O que acontece em nosso país é a ascensão da extrema-direita, que parece mais e mais ganhar musculatura. Sente-se à vontade com a absoluta falta de reação articulada, orgânica, da sociedade. O governo atual não pode levar a culpa por tudo, mas claramente está acuado, sem ação, frente à ofensiva obscurantista. De recuo em recuo vai-se ao tombo.

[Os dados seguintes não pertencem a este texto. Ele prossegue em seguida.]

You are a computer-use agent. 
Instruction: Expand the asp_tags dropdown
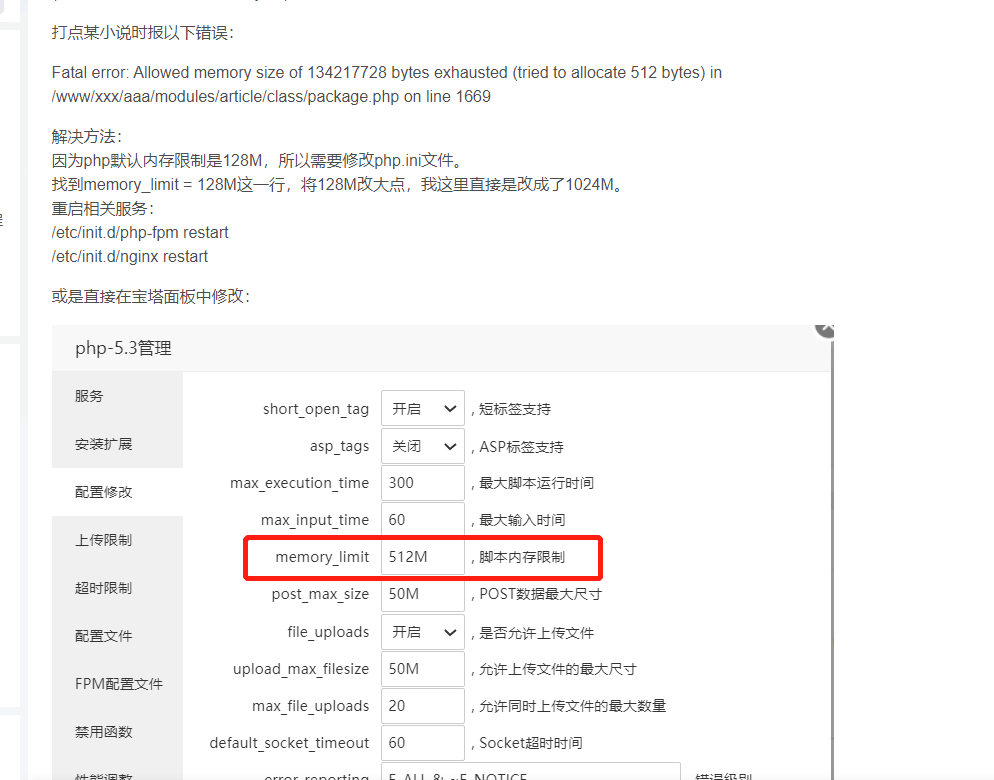pyautogui.click(x=422, y=447)
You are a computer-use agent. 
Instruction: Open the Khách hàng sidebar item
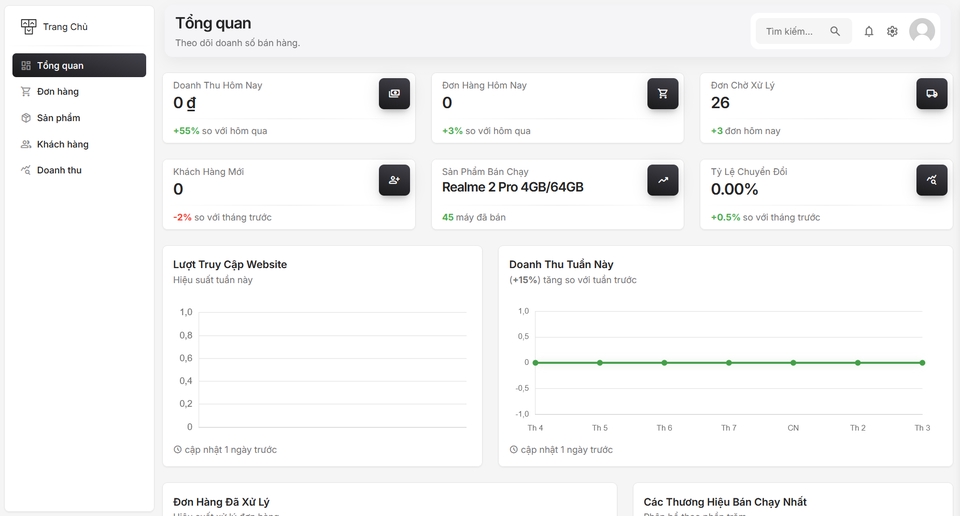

A lembrança do Guns N’ Roses aí em cima veio pela minha irmã, morta recentemente. Morava nos Estados Unidos e, quando nos visitava aí pelos anos 90, chegava no Galeão, abria um sorriso sacana e dizia: Welcome to the jungle! Eu ficava uma arara! Como ousava falar assim da minha cidade, do espírito de luta que derrotou uma ditadura, das perspectivas que, àquela época, pareciam promissoras? A gente mudava rapidamente de assunto. Se acontecesse hoje, minha revolta, confesso com tristeza, não seria tão grande. Continuo ativo e olho com alguma esperança para a frente. Há momentos, entretanto, em que a vontade é chutar o balde, esquecer a racionalidade e mandar a choldra reacionária, seus filhotes e apoiadores, trocar umas ideias com o Sete-Pele. Sem ar condicionado e mastigando brasa viva. Melhor ainda, como numa velha praga em ídish: que todos vão ao banheiro a cada três minutos ou a cada três meses.
Abraço. E muita coragem.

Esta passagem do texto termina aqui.